Another week has slithered by in the wake of #Brexit, and the atmosphere is still rife with head scratching, spasms of anxiety and the crumbling of governing bodies. Frankly, I have no desire to get political, it’s not my place, but I do wish to write of a different sense of stability the British can always take pride in. The United Kingdom benefits subtly from a sort of appealing luster, the real mists of Avalon— soft power in magnitudes that can only be enviously craved by other countries.
Look at it this way, Mr. Putin on his chilly northeastern fronts would love to be able to brag that the Beatles were four lads from a rustic Russian hamlet. Shakespeare, Monty Python, Turner paintings, Pink Floyd, Four Weddings and a Funeral, James Bond, the Crown Jewels, Kate Moss’ cheekbones, Sherlock Holmes, Punch and Judy shows, Ziggy Stardust, Paddington Bear, the Spice Girls, Wolf Hall, Oliver Twist, the YBAs, Bridget Jones’s Diary, Harry Potter, Downton Abbey, Banksy, Mr. Darcy; a buffet of flavours for every palate, and only capable of being forged by the brainpower of one curious set of isles.

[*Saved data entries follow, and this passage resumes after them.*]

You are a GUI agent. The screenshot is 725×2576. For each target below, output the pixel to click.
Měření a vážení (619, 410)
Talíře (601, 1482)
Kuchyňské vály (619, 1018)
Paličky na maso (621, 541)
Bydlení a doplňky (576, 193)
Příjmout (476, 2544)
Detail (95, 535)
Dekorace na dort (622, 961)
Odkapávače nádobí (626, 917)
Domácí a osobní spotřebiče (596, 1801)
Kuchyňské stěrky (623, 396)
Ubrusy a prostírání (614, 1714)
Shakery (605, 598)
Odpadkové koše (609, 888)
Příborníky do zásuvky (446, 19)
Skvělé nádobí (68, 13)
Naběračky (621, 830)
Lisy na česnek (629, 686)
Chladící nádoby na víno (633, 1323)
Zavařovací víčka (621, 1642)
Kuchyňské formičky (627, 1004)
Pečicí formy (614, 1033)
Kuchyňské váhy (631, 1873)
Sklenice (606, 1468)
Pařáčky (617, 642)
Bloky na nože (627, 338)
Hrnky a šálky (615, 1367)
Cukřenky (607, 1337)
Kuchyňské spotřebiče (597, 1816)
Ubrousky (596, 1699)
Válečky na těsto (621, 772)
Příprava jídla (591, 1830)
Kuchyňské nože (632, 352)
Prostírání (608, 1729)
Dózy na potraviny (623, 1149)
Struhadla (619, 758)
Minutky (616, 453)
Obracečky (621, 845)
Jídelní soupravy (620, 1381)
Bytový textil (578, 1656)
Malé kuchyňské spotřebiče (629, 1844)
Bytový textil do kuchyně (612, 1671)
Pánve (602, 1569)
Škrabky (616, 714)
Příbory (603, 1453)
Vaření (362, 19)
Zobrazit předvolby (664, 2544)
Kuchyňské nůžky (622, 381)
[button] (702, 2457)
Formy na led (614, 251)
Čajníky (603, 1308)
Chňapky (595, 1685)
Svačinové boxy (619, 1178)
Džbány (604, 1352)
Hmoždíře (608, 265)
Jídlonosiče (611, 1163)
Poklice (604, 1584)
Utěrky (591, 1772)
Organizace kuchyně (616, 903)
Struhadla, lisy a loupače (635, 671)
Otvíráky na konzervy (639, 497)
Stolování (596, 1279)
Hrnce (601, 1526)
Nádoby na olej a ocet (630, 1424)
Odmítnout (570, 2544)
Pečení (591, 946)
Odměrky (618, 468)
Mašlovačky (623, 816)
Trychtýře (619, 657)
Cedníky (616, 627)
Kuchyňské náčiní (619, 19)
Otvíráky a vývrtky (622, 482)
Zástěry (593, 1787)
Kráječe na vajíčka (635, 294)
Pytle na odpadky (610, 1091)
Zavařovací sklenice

My paltry list reflects only a fraction of the cultural icons for which we happily doff our hats to the UK. It might not seem as though Mick Jagger’s ceaselessly shaking hips or some hormonal teenaged wizards could have that much sway in the grand scheme of things. After all, it’s trade deals, military strength and corporate secrets that seem to keep the globe spinning.  Yet there is incredible strength, positive strength, in soft power. Music, literature, film, theatre, television, art exhibitions and all their expressive counterparts help construct identities on levels both very intimate and very public; the voice of one becomes the voice of many when disseminated internationally and enjoyed on various platforms. Culture generates esteem and curiosity on the world stage. And like a polished Merchant Ivory film or heartstring-nagging Jane Austen novel, soft power can cast a hazy pink glow over the past, selling idealised pseudo-history to audiences who then begin to yearn for glimpses of the real deal.
Hence nostalgia and representation can be awfully profitable, economically and otherwise, considering the illustrious origins of England, Scotland, Wales and Northern Ireland as we know them today. Tales of well-feasted tyrannical kings and troubled marriage beds, vicious rebellions, princes disappeared inside towers, a snowy Virgin Queen, colonial safaris, enchanted escapades at country estates, knights and dragons, a bomb-scorched East End, Iron Ladies and drug-stuffed rock stars are all easily objectified and gobbled up. Collector editions of the Bard’s tragedies will still be published hundreds of times, and Paul McCartney will never stop raking in loot on iTunes. Glastonbury will swarm with more sweaty free-spirited types, tartan skirts will still stay chic every autumn, all the usual guilty pleasure will be taken in Hugh Grant movies, the media will literally devour itself when Prince George eventually hits eligible bachelorhood. High Tea will remain a synonym for elegance, and hordes of tourists will continue to flock to palace gates to poke at the Bear Guards, to parade themselves conspicuously around Abbey Road and to purchase “Keep Calm and Carry On” travel mugs to solidify their admiration of the UK’s collective heritage.
To a country afflicted by an uncertain future, I say take heart in the past and the assured creative potential of tomorrow. Test existing boundaries of expression and cherish your roots. Imagine unknowns and look to your singular story as a kingdom and commonwealth for inspiration. As your ledger of household names and seminal achievements can already attest to, the Brits are much greater than the sum of their Sunday roasts and stiff upper lips. Keep calm, indeed. And carry on wielding the mighty forces of soft power in that pert, charming and subversively cool way of yours.  Come what may, I promise the world will still adore you as it does Jude Law’s roguish, pearly grin, even after that great nanny debacle.